■ **WORK TO COMPLETE**: Repeat every entry exactly as it stands. Omit the images.

Start of RECORD SET

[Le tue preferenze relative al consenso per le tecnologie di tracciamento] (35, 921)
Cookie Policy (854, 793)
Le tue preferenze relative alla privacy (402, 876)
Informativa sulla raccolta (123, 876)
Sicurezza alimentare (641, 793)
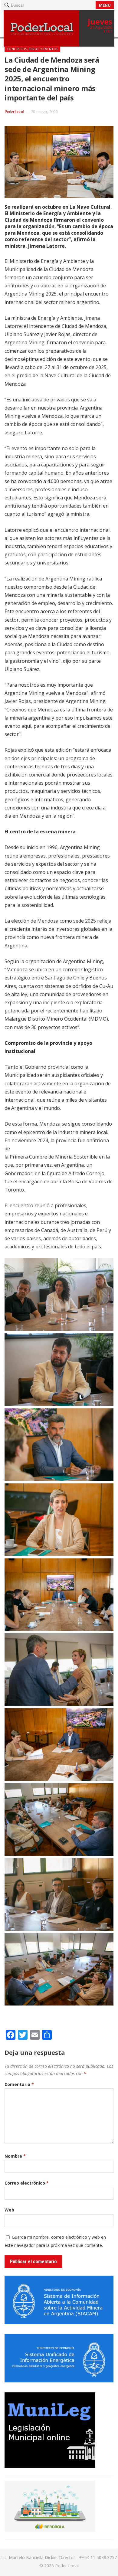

End of RECORD SET

■ **OUTPUT**:
[Le tue preferenze relative al consenso per le tecnologie di tracciamento] (35, 921)
Cookie Policy (854, 793)
Le tue preferenze relative alla privacy (402, 876)
Informativa sulla raccolta (123, 876)
Sicurezza alimentare (641, 793)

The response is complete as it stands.